Cox-Price couldn’t be reached at GlobeSt.com’s publication deadline to learn the Reaves contract price or if the property owners would even consider selling their land to the county. A longtime area land broker tells GlobeSt.com a sale to the local government is unlikely, particularly at 11 cents per sf.

“If I were a betting man, I would say the governor is going to let the extension on the development order stand, which means the Palmer deal would go ahead with the Reaves investment group,” the Orlando broker tells GlobeSt.com on condition of anonymity.

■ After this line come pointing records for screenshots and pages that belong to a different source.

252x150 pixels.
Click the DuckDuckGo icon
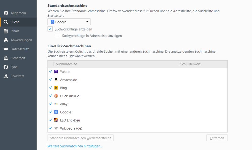click(56, 96)
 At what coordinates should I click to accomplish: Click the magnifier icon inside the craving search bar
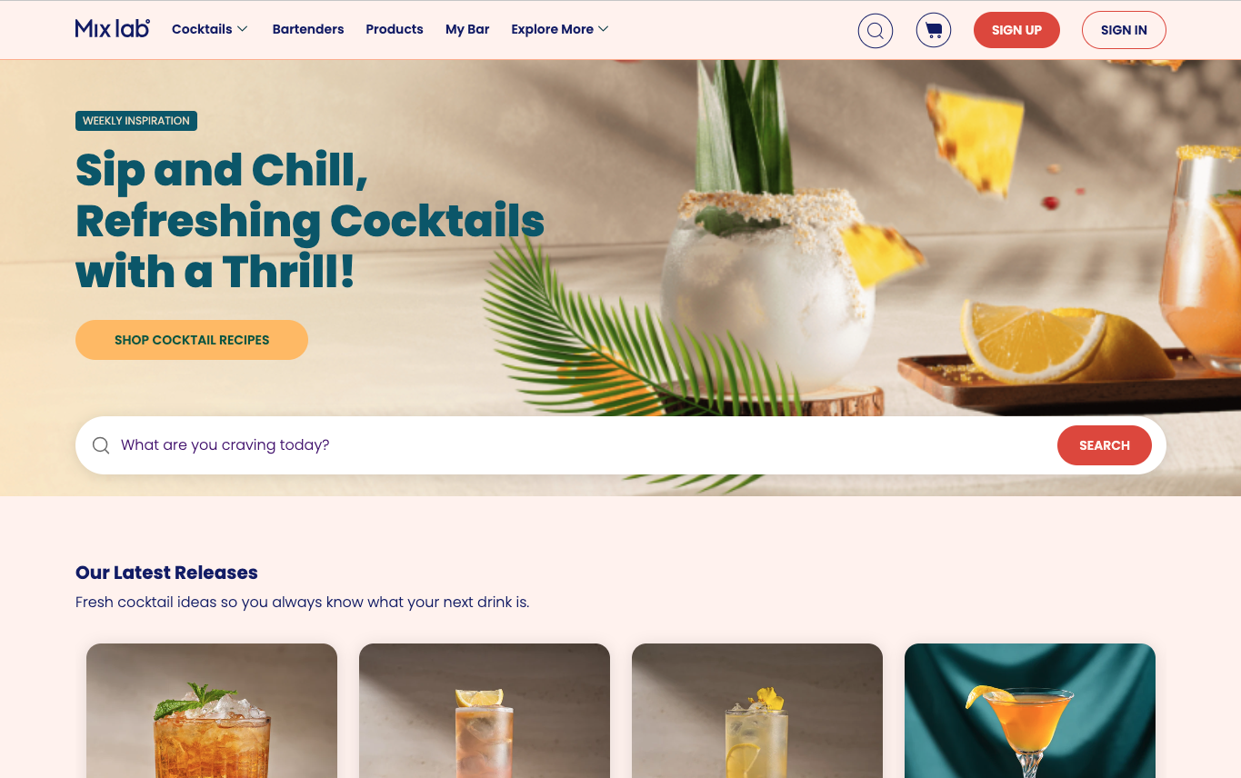point(101,445)
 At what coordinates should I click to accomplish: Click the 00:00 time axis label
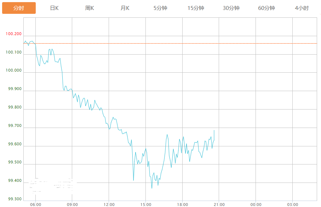[256, 205]
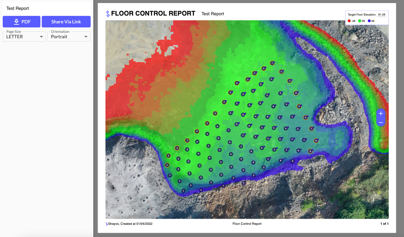The width and height of the screenshot is (404, 237).
Task: Click the Strayos logo beside the report title
Action: 108,14
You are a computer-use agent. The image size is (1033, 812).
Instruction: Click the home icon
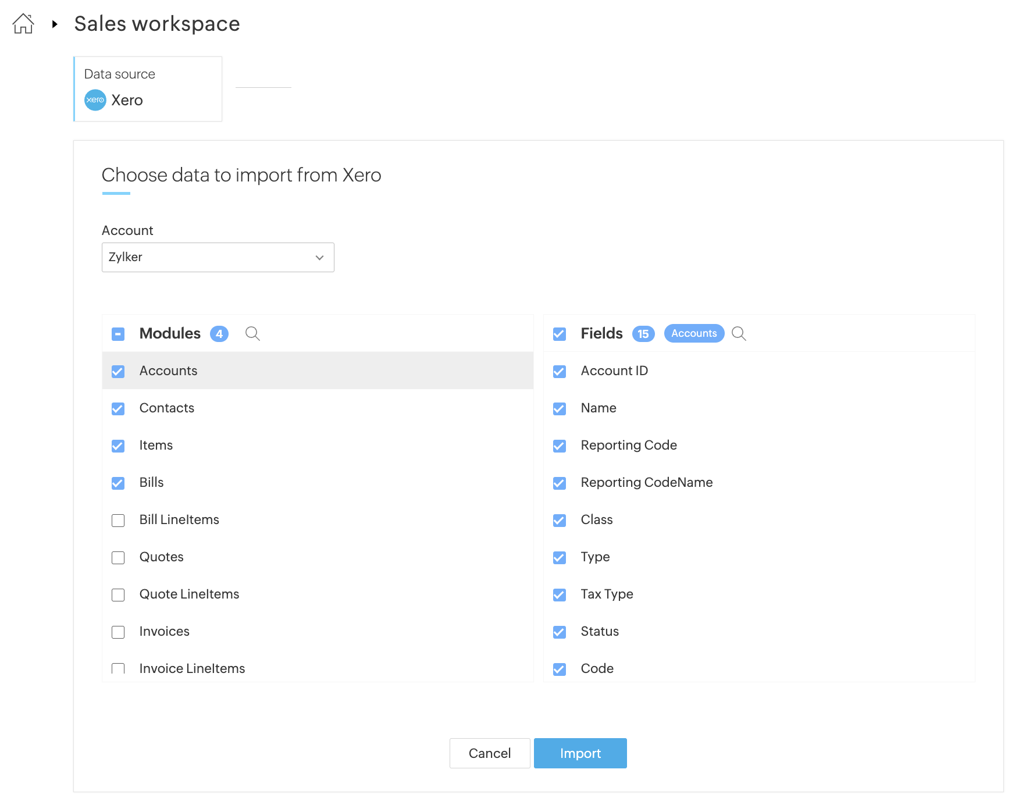pos(23,24)
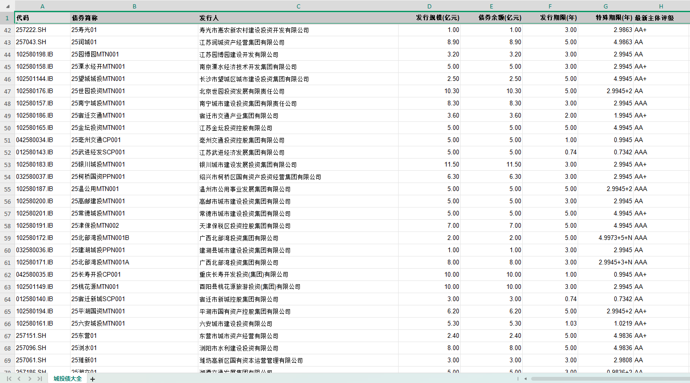
Task: Click horizontal scrollbar left arrow
Action: tap(525, 379)
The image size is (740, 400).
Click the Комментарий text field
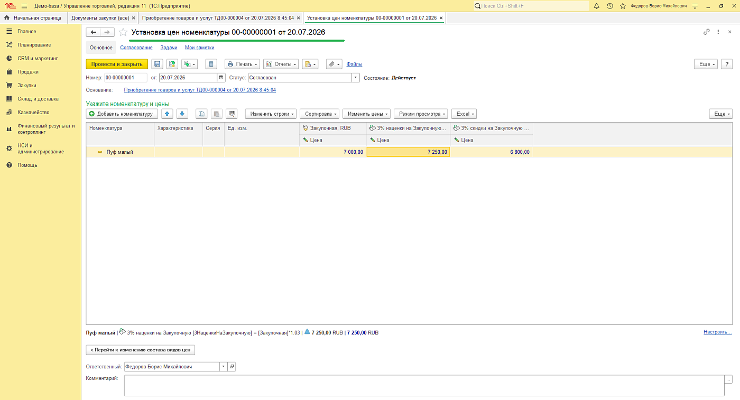point(424,385)
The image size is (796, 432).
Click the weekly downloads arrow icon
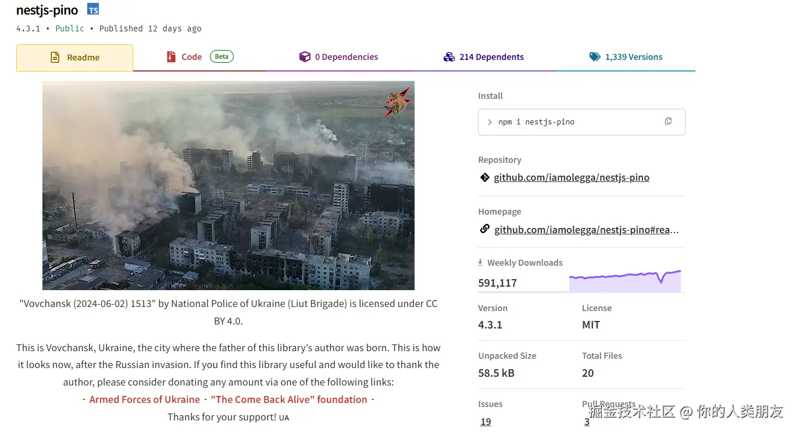click(480, 262)
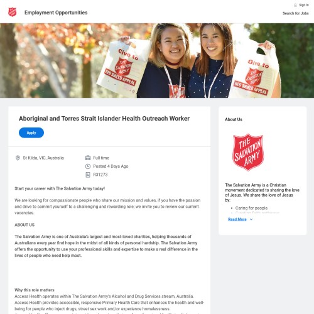The width and height of the screenshot is (314, 314).
Task: Click the Sign In user icon
Action: tap(295, 5)
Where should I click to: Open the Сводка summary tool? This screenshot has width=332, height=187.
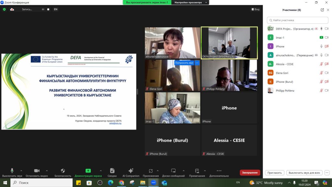tap(112, 171)
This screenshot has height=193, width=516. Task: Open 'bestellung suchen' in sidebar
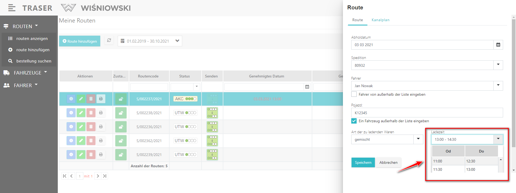pyautogui.click(x=34, y=61)
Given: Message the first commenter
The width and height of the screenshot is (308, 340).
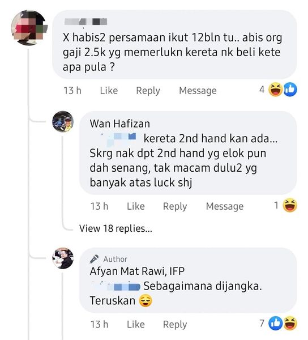Looking at the screenshot, I should [x=198, y=91].
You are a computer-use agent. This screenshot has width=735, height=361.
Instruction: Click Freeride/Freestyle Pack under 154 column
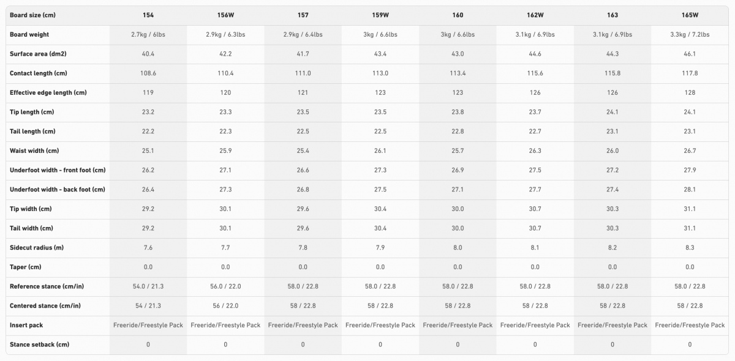point(148,325)
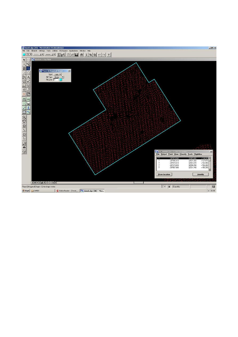Open the active level dropdown showing 5
This screenshot has width=238, height=337.
(x=29, y=54)
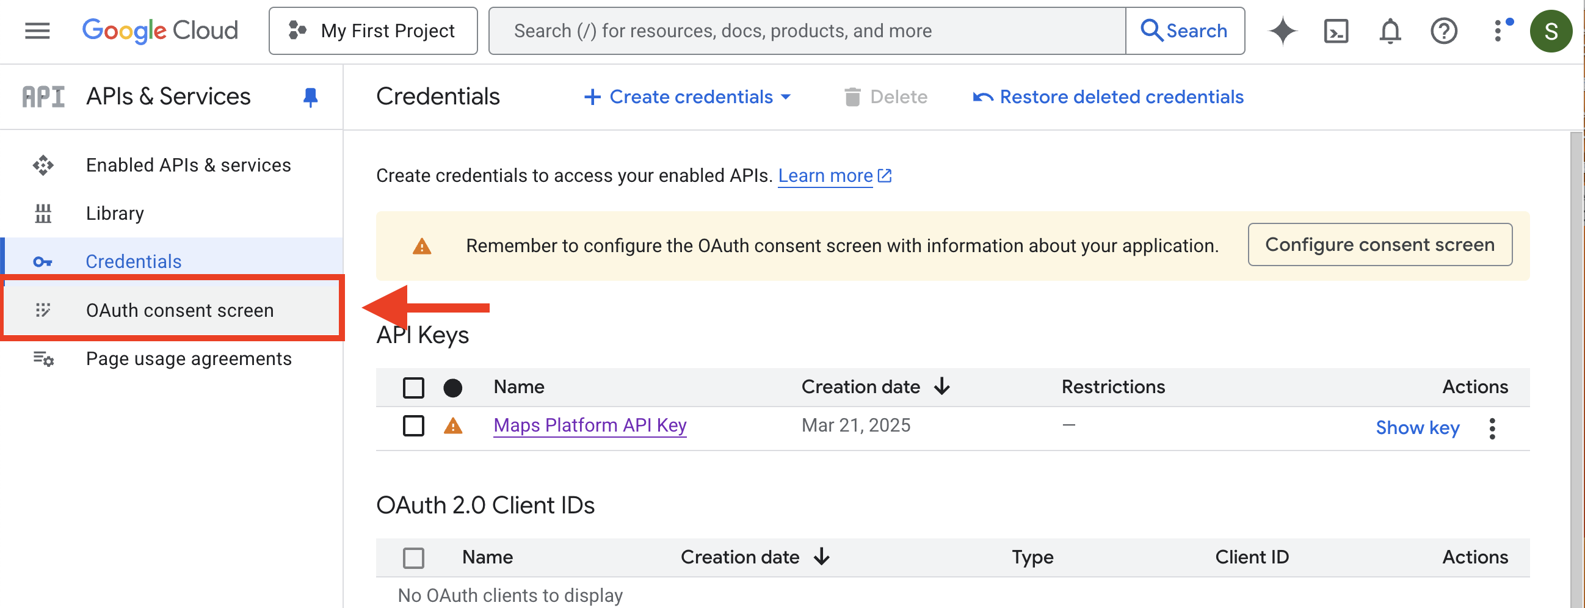Viewport: 1585px width, 608px height.
Task: Select all API keys header checkbox
Action: (413, 387)
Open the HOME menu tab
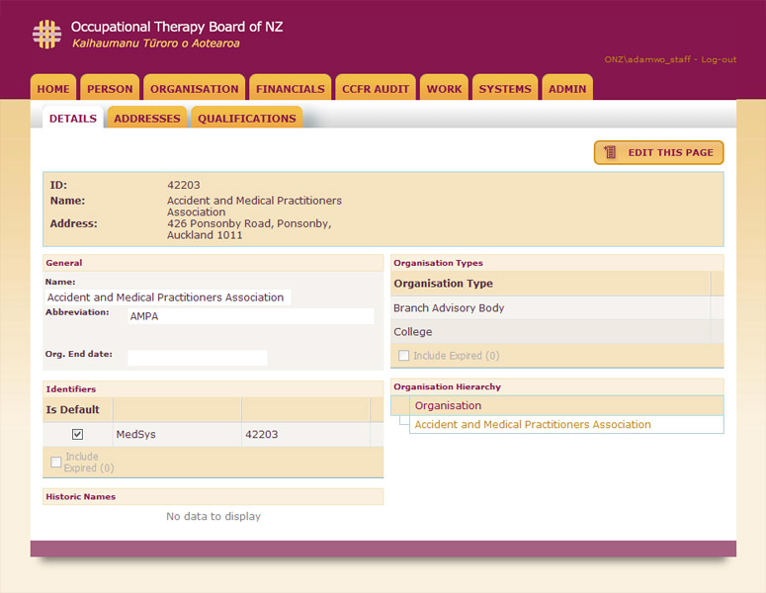This screenshot has width=766, height=593. pyautogui.click(x=53, y=89)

Cox-Price had envisioned a mountain-top community of 2,259 single family homes; 175 condominium units and apartments; two 18-hole golf courses; and an undetermined amount of commercial and retail. The developers dropped the commercial/retail aspect after residents besieged elected Lake County officials to reject the project completely last year.

When the county pulled the plug on the venture, the developers appealed to the state. Administrative Judge Donald Alexander, a Bush appointee, overturned the county’s ruling.

The dispute between residents of nearby Montverde, Fl and Clermont, FL has been raging for the past 17 years. Karick and Stephen Price, formerly South Florida property owners, have owned 500 acres of the 1,433-acre property for 60 years They initially developed the dirt as an orange and grapefruit grove. Cox, a retired banker, partnered with the Prices 10 years ago.

South Lake county residents are especially incensed with the project since existing zoning allows the construction of only one home per five acres. With that ratio, the Sugarloaf property owners would only be able to build 287 homes, instead of a total 2,434 units, residents maintain.